AS TOLD TO
Why do you think the idea of getting back to restaurants has been so important to people?
During the initial lockdown, I think we all enjoyed being at home. Being part of this big mad city we all live in is wonderful, but being at home for a moment felt like a treat. We could reconnect with home. But I think people realised over time that we’re social animals and we need people around us. Restaurants help us enjoy our cities. I can’t wait to get dressed up again and go out and see the theatre of the city. What I missed most of all was feeling like you’re part of something bigger. It all went very micro. Strangers are connected everywhere around the world, but we are also very isolated and that was the hardest part about this last lockdown.

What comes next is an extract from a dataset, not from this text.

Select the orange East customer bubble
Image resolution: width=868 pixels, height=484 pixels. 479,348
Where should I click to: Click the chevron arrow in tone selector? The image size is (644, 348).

A lot of people changed their lives and moved out of the city and they enjoy that. For me, I love cities: the energy, people and creativity. I love that when you go to a restaurant it feels so lively: the energy, the atmosphere, movement, noise and people watching. I think going forward in the restaurant industry, we’re all going to appreciate what we have a lot more. The staff will appreciate us, we will appreciate the staff, the customers will appreciate the restaurants and the staff will appreciate the customers more – the whole cycle.
You opened your first restaurant in London 10 years ago, do you think the restaurant scene has changed a lot in that time?
I think the most exciting thing is the rise of the independents. Before now there were a lot of groups and chains, there was more money. It is so expensive opening a restaurant in London, but I think what’s happened is that the chains that made everything so expensive reduced and left some space for more independent offerings to get in. All this great talent is filtering through and younger people are being able to open restaurants. People are also are living in neighbourhoods that aren’t as expensive as all the prime West End spots, where it’s easier for restaurants to start. They have great customers who love going out but don’t necessarily want to travel to the West End every night.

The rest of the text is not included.